Linux – responsible of setting up the default broadcast address

busyboxlinuxnetworking

The broadcast address is apparently misconfigured on some (old) Linux embedded device that I setup (but that I don't own anymore) because it doesn't match the expected value given the IP address and the netmask (for example, it has a broadcast of 192.168.70.255 instead of 192.168.71.255 for 192.168.70.243/255.255.254.0). It runs a kernel 2.4.31 with busybox 0.60.5. The network configuration is simply done with that shell snippet:

ifconfig eth0 $IPADDR netmask $NETMASK
if [ -n "$GATEWAY" ]; then
    route add default gw $GATEWAY
fi

Thus the broadcast address is not explicitely configured. The question is: what is responsible of this bad behaviour?

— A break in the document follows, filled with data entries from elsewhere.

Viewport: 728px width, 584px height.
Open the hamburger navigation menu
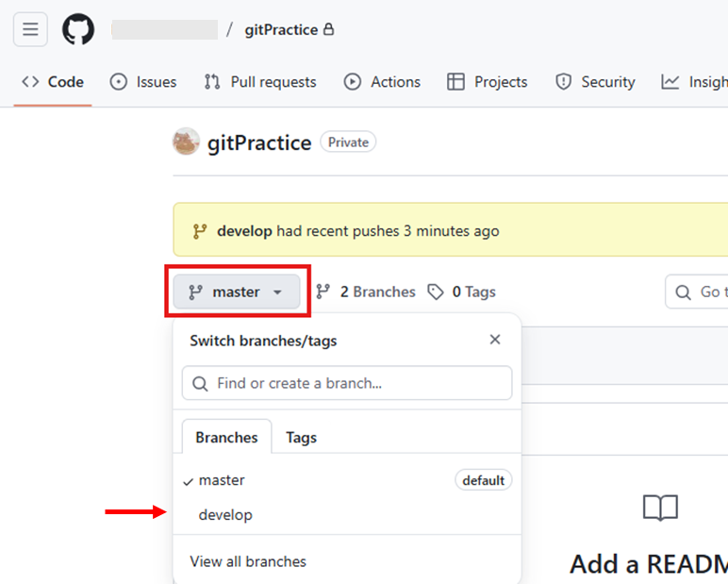(30, 29)
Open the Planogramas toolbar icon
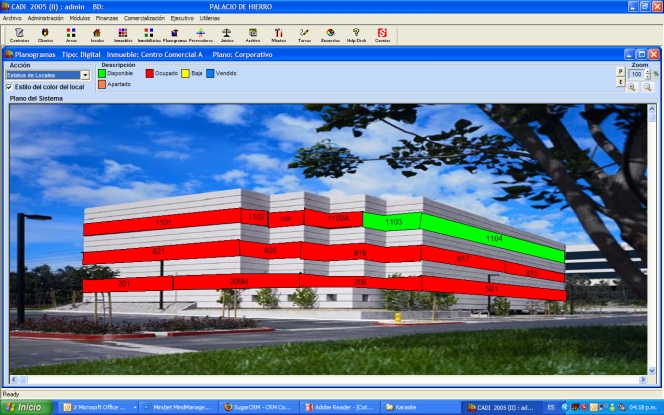Viewport: 664px width, 415px height. 174,35
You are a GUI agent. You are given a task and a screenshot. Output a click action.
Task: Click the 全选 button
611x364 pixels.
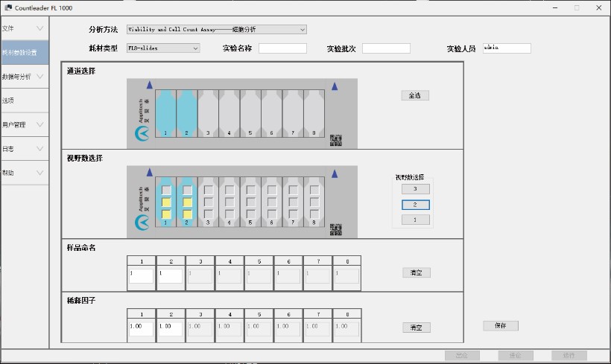415,95
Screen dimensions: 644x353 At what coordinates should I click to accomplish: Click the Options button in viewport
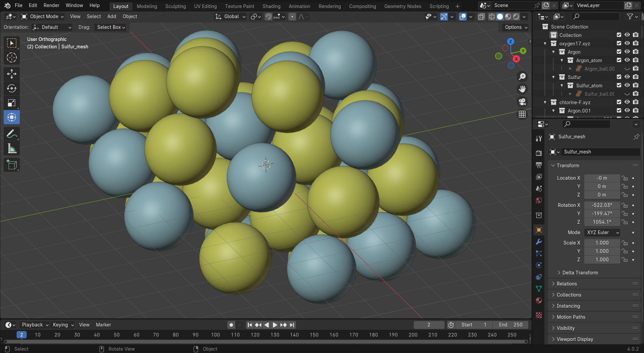click(516, 27)
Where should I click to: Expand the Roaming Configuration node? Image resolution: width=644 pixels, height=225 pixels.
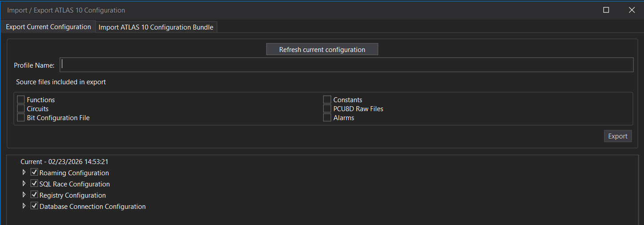[x=24, y=173]
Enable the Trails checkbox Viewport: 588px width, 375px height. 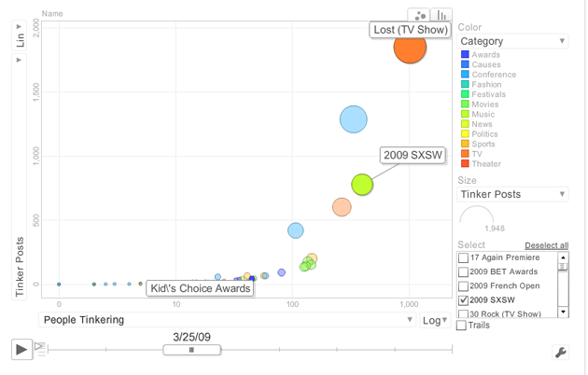pyautogui.click(x=462, y=326)
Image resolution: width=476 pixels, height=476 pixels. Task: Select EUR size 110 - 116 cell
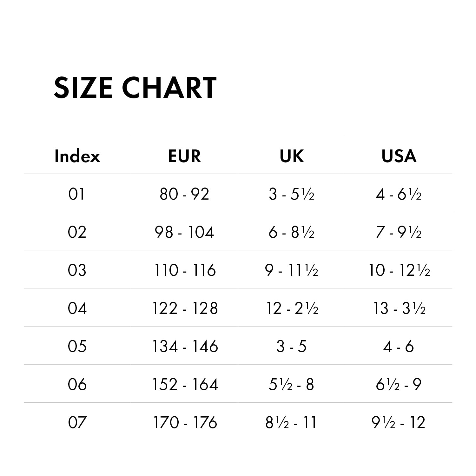(x=185, y=270)
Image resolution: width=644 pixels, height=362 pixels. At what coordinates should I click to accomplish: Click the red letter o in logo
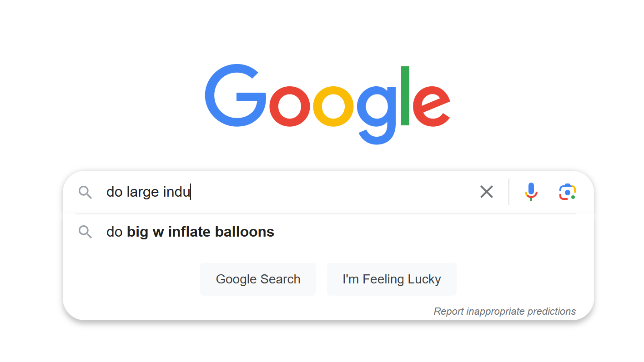point(290,106)
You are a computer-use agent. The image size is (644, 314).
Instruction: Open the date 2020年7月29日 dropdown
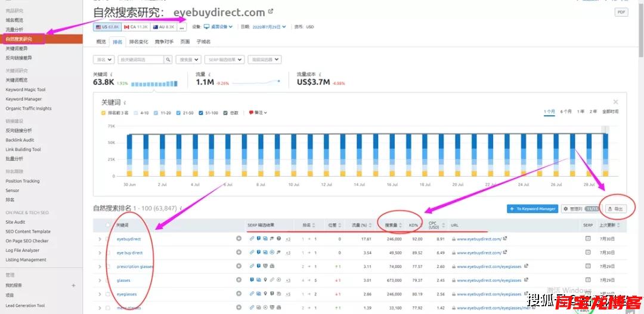point(269,27)
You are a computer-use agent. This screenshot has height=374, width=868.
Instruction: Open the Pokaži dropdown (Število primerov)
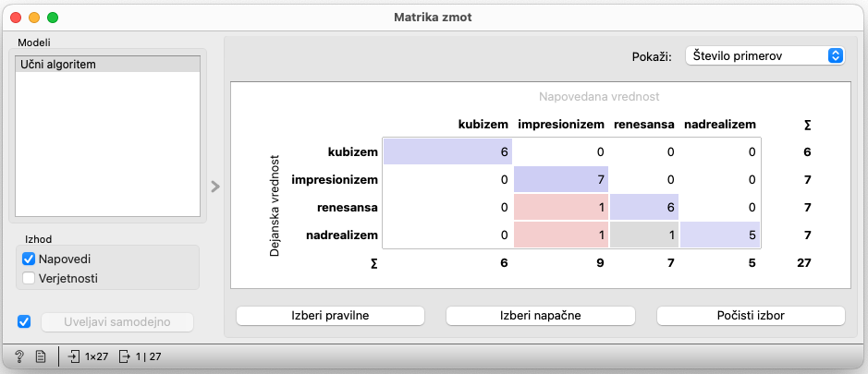[x=765, y=56]
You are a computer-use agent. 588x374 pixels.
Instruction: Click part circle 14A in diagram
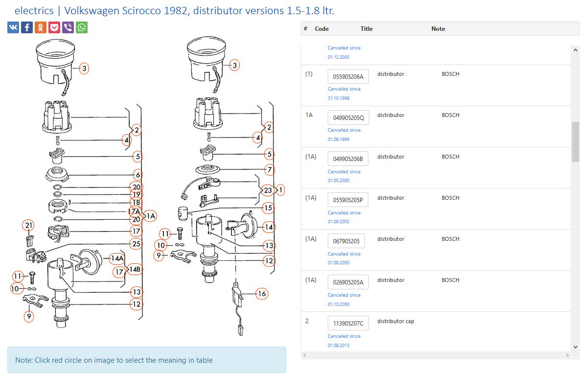click(117, 258)
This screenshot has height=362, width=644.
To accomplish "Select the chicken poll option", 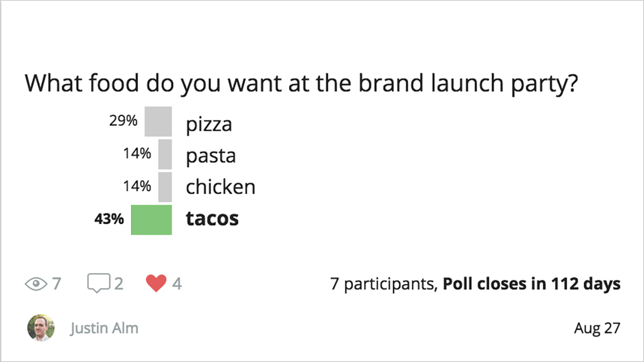I will (x=221, y=187).
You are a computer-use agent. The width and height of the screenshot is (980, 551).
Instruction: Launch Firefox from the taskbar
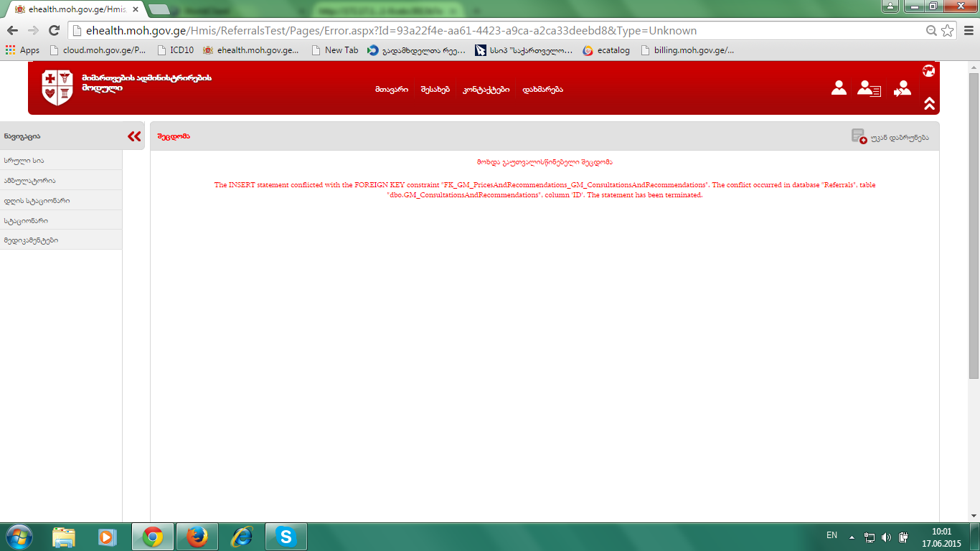point(197,537)

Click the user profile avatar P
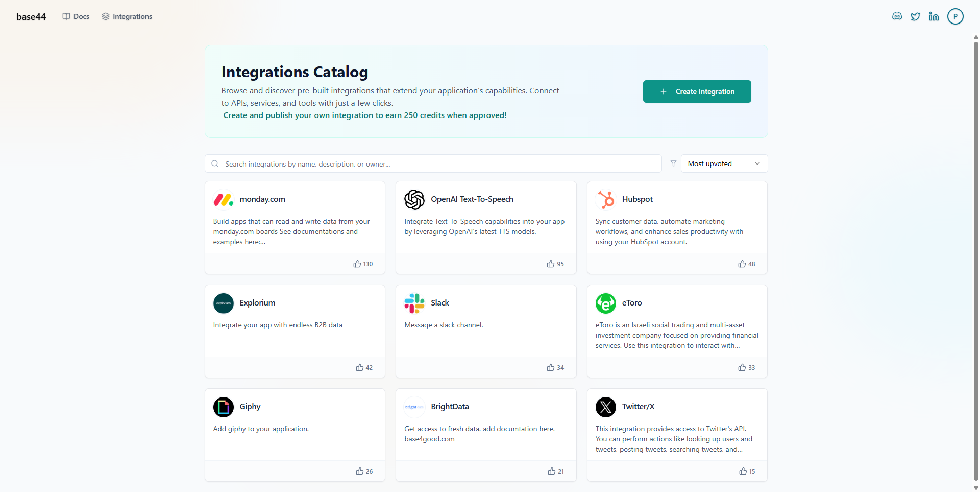(x=955, y=16)
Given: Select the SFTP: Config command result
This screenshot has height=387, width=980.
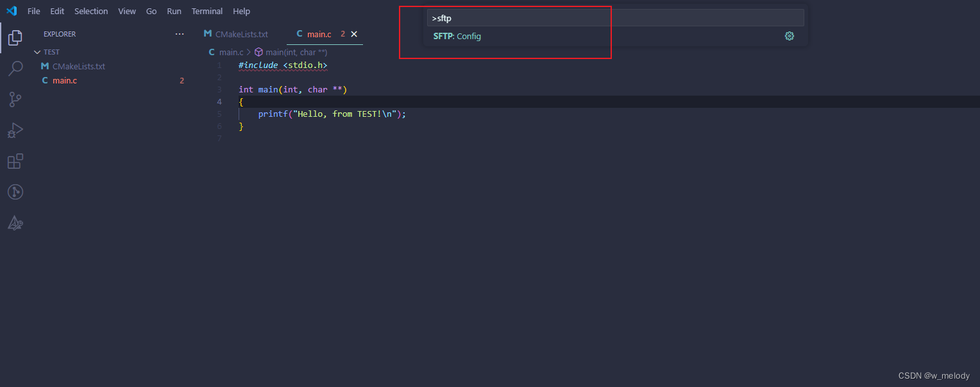Looking at the screenshot, I should pos(457,36).
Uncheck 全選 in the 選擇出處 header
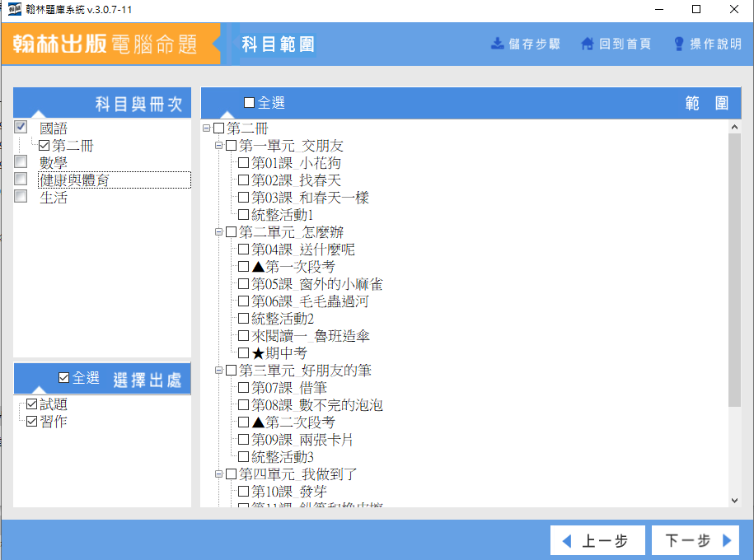 pyautogui.click(x=64, y=378)
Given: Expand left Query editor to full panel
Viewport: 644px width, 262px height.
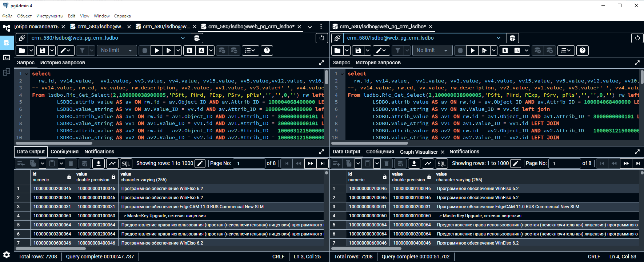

Is it busybox's ifconfig that doesn't set the broadcast address correctly or is it the kernel that set it up badly?

Note: it's possible that none of them are responsible but something else gets in the way in the boot process (and reconfigures it badly) as the device runs user-specific software that I don't know. I will follow up with more info once I have them.

Best Answer

Starting investigations on the topic I discovered with strace that changing the broadcast address with ifconfig leads to a supplementary ioctl() call (SIOCSIFBRDADDR - Set InterFace BRoadcast ADDRess) that doesn't appear in the normal trace when you leave out the broadcast parameter. So it looks like that ifconfig doesn't deal with the broadcast address in the default case and leave that up to the kernel.